Gatualidades / Textos

Mas afinal, o gato gosta mais do dono ou da casa?
Cristiano Nicomedes


Já estamos no século XXI, mas ainda encontramos, muitas vezes, perguntas de algumas pessoas que trazem essa questão à tona: afinal, os gatos gostam mais da casa ou do dono. O interessante é que, no inconsciente coletivo, ou na consciência popular, se preferirem, o gato gosta infinitamente  mais da casa do que do dono. Invariavelmente existem até alguns relatos sobre mudanças de casa em que o gato preferiu ficar a mudar com seu dono. Mas por que isso acontece? Qual o fato em nossa história que fez com que os pobres bichanos se transformassem nesses seres tão vis e calculistas.
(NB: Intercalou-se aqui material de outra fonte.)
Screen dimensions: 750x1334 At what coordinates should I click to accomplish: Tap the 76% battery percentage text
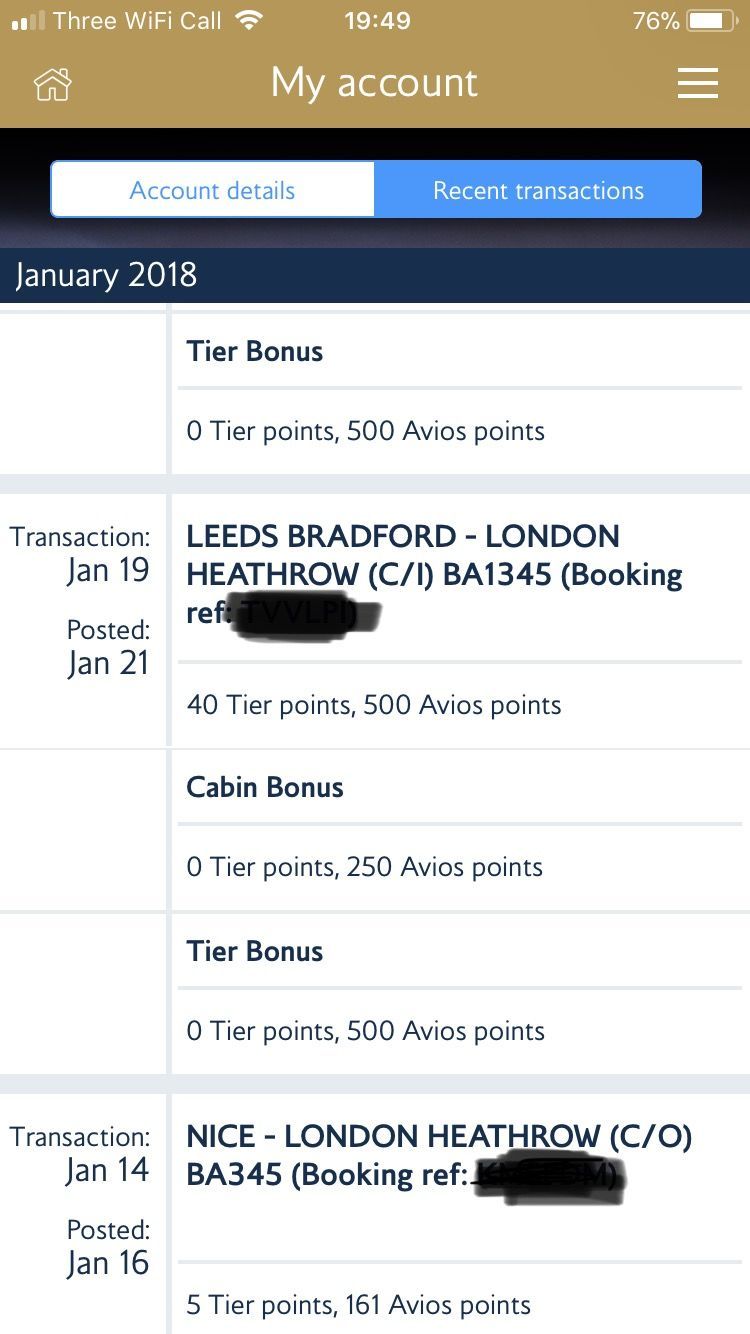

Por que carregam essa fama de ingratos, trapaceiros, dissimulados, ligados à magia negra e estão mais interessados aos bens materiais (a casa) do que se dedicarem  a um dos mais nobres sentimentos humanos que é o amor, ou a um sentimento mais nobre ainda (para aqueles que têm pets) que é o amor ao dono?
Depois de muito meditar a respeito, acredito que consegui desenvolver uma tese que poderia explicar, ou pelo menos, criar uma discussão sobre o assunto. Julgo que toda essa polêmica tenha sido iniciada nos primórdios, com a domesticação do cão. Os cães sempre encararam a família humana como sua matilha e, por conseguinte, os integrantes dessa família, como seus iguais. Também sabemos do jeito “acalorado”, ou por que não dizer, “latino”, sem nenhum trocadilho infame, é claro, em que os cães demonstram a sua afeição ao dono. Chega a ser uma espécie de adoração. Do ponto de vista dos cães estamos, sempre, em algum lugar entre o excepcional e o divino. Quer se sentir importante, amado e respeitado, tenha um cão!
Já com os gatos a história é diferente. Os gatos, em sua maioria, são seres independentes e contidos na demonstração de seus sentimentos, isso de forma alguma significa que não sintam, contudo, demonstram menos, principalmente quando comparados aos cães. Sentem como italianos, mas demonstram isso como lords ingleses. Certa vez um amigo me disse: os gatos somente podem ocupar a posição de amigos em nossas vidas, já que não têm nenhuma função específica a exercer em nossa casa, diferentemente do que acontece com os cães que podem ser usados na segurança da casa, nos trabalhos em campo e até mesmo como pets. O relacionamento com um gato se assemelha muito a dividir um apartamento com um amigo em uma república. Em alguns momentos estamos juntos, mas em outros, cada um cuida de sua vida, e isso, de maneira alguma significa que se goste mais ou menos um do outro.
Julgo que essa independência dos gatos deixe alguns seres humanos inseguros (parece discussão de relacionamento, mas é verdade!), e essa insegurança faz com que nossos medos nos convença de nossa insignificância ante aos seus sentimentos. Existe uma história em que o cão, ao ver o seu dono, pensa: nossa, ele me dá um lugar para morar abrigado da chuva e do sol escaldante. Fornece alimentos a mim quando estou com fome.....tenho certeza, ele (o dono) deve ser um “deus”. Já com o gato, na mesma perspectiva, ele pensaria: nossa, ele me dá um lugar para morar abrigado da chuva e do sol escaldante. Fornece alimentos a mim quando estou com fome.....tenho certeza, eu devo ser um “deus”.
Independentemente dos motivos pelos quais tal mítica surgiu, um fato é certo: os gatos gostam do dono, e muito, diga-se de passagem. O problema é que estamos, na maioria das vezes, acostumados ao jeito “latino” de gostar dos cães e não compreendemos o jeito estóico do gato de levar a vida. Dez em cada dez tutores de gatos não têm dúvida de que são amados por seus bichados, logo, o que  nos resta é entender a forma de amar do gato. Não devemos buscar um gato com comportamentos de cão, isso não seria razoável, seria, provavelmente, uma idiossincrasia! Devemos esperar dos gatos comportamentos de gatos e pronto.